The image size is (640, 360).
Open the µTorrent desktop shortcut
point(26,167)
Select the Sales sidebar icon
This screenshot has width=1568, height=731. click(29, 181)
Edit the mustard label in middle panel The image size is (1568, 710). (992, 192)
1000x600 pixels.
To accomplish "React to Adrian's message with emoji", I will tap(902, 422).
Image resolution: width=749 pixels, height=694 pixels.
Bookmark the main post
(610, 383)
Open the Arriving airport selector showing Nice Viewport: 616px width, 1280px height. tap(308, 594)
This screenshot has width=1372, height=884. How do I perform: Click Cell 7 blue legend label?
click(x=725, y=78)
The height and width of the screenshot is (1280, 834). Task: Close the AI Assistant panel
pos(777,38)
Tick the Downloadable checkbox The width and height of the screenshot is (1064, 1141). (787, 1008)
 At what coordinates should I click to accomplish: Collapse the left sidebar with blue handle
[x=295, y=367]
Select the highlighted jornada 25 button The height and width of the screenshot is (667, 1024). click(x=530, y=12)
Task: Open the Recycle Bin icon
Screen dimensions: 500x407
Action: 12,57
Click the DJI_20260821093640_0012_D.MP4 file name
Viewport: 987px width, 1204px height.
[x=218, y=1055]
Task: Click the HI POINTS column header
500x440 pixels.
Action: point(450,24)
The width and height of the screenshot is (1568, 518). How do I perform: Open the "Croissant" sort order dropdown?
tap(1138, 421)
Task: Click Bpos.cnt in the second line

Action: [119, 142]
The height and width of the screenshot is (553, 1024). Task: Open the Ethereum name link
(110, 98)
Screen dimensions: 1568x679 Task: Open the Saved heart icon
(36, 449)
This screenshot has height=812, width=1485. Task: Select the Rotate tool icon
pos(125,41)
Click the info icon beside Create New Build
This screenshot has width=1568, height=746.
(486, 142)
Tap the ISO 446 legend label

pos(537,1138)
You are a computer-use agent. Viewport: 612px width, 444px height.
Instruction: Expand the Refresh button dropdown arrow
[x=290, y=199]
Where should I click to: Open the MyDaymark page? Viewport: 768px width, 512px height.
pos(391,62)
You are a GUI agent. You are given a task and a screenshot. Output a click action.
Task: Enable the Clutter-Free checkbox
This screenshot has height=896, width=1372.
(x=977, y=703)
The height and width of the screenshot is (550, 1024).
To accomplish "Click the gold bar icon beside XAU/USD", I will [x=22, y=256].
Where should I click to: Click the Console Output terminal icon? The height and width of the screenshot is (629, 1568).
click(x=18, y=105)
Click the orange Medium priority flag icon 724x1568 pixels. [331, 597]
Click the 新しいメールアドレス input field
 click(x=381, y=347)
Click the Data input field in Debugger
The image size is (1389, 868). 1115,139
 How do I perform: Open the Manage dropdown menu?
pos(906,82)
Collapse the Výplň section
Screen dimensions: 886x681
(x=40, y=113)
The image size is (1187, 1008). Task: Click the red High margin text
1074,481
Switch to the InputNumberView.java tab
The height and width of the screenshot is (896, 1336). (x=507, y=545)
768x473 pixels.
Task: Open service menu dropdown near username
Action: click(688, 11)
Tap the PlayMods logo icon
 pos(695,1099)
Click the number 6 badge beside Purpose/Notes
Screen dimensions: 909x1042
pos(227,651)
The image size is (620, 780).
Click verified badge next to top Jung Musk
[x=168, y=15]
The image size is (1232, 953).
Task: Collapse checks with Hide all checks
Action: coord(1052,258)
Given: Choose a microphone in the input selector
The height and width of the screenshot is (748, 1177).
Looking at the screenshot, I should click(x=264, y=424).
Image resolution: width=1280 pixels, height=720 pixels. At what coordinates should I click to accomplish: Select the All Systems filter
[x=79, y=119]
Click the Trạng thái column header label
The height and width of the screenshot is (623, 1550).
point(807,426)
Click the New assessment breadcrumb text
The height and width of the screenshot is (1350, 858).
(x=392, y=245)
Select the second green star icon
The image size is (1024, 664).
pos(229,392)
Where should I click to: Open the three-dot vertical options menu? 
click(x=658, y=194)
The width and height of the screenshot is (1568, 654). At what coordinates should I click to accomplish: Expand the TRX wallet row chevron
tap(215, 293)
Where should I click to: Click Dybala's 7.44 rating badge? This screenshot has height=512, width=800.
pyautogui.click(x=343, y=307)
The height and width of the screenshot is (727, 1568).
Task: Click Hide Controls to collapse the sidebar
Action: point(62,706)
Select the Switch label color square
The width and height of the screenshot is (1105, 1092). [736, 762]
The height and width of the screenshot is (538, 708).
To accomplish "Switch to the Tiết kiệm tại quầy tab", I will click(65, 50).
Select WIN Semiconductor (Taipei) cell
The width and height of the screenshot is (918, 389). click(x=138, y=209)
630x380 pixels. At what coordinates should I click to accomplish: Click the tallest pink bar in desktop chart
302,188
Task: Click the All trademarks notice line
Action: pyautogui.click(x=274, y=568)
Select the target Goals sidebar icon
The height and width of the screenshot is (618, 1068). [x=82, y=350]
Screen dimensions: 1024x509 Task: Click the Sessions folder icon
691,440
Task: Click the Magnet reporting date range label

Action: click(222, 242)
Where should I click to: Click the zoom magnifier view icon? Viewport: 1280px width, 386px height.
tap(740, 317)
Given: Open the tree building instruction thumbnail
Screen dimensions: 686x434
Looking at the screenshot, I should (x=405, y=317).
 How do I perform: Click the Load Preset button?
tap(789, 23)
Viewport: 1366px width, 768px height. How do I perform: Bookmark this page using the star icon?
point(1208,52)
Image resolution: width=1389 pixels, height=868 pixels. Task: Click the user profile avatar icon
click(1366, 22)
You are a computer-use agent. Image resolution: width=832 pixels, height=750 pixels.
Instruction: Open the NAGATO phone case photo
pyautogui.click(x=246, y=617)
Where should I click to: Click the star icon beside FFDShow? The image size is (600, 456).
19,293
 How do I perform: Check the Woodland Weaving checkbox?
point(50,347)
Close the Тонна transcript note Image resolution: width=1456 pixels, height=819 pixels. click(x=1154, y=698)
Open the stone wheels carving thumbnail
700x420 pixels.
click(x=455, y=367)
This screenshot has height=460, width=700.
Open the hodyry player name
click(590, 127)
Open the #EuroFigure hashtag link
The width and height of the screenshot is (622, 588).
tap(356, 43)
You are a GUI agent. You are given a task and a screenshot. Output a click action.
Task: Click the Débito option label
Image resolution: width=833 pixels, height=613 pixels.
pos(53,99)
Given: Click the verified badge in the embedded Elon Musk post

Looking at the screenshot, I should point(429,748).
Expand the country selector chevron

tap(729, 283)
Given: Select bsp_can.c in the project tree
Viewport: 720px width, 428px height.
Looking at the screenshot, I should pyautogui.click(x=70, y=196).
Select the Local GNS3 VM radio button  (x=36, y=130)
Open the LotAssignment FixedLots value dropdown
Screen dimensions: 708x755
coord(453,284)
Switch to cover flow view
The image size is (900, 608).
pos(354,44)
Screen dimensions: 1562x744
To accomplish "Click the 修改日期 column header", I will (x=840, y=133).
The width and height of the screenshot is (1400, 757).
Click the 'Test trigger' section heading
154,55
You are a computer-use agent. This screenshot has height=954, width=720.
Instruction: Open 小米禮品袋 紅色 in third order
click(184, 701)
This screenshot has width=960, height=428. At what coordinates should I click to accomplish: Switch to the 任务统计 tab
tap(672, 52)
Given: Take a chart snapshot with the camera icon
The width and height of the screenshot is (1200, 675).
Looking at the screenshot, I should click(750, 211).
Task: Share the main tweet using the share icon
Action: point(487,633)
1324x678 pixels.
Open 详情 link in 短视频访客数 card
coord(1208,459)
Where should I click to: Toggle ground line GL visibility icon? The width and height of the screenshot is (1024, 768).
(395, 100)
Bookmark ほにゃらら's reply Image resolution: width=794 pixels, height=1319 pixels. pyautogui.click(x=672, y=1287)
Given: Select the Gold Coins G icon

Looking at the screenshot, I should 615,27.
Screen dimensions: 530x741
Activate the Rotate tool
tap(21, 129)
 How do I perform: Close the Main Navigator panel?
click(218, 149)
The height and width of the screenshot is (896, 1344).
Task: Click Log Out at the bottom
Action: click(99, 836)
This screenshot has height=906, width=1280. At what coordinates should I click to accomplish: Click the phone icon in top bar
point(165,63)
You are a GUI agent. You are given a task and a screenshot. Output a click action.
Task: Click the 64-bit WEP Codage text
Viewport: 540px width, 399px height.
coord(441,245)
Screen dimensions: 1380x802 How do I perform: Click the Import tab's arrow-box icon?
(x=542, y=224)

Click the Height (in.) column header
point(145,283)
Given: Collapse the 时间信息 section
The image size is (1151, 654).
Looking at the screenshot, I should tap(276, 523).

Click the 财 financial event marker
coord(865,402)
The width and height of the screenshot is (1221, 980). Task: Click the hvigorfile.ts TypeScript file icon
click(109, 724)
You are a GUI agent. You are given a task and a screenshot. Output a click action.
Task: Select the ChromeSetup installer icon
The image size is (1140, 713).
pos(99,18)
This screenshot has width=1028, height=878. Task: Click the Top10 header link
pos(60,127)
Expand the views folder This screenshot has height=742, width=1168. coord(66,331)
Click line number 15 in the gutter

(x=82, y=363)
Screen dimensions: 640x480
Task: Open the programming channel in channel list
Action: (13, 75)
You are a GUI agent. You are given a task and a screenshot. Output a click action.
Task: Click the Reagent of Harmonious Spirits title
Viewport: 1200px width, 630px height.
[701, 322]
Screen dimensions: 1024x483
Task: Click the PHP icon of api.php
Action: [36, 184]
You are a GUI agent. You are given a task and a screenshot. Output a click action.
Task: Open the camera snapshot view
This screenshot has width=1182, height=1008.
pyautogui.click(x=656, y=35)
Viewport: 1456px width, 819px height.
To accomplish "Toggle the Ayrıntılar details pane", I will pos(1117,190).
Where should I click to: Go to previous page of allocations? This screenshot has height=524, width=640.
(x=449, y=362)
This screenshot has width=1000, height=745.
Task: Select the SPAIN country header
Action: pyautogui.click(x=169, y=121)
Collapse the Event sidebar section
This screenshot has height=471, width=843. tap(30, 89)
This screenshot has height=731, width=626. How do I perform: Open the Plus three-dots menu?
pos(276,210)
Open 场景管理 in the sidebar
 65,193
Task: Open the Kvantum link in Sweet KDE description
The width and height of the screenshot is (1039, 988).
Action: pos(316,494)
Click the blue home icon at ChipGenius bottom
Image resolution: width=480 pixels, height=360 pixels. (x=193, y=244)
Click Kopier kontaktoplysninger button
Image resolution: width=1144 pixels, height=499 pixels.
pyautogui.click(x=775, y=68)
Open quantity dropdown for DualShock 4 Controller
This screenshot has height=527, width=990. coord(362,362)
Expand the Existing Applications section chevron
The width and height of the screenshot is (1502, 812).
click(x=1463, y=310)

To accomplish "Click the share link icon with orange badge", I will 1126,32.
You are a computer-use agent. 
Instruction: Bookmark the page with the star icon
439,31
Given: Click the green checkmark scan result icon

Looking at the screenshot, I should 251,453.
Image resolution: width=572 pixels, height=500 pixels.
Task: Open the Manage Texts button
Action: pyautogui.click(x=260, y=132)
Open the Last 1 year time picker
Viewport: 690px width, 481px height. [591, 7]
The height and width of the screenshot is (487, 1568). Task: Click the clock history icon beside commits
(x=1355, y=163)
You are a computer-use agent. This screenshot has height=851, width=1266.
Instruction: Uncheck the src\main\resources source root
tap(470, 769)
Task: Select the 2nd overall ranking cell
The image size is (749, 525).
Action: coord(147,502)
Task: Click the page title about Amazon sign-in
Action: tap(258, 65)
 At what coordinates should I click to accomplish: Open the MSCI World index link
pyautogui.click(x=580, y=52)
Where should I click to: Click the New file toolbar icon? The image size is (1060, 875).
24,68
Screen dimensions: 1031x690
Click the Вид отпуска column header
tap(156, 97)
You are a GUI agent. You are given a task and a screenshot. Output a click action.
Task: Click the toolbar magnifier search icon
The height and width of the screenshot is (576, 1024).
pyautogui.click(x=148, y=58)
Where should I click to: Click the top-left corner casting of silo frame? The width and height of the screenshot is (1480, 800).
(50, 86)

· · ·

## What is needed
Reproduce exactly, and only, the part of the listing above that begins at the line with "Switch to the InputNumberView.java tab" and goes on through the line with "The image size is (620, 780).".

## Answer to this exercise
Switch to the InputNumberView.java tab
The height and width of the screenshot is (896, 1336). (x=507, y=545)
768x473 pixels.
Task: Open service menu dropdown near username
Action: click(688, 11)
Tap the PlayMods logo icon
 pos(695,1099)
Click the number 6 badge beside Purpose/Notes
Screen dimensions: 909x1042
pos(227,651)
The image size is (620, 780).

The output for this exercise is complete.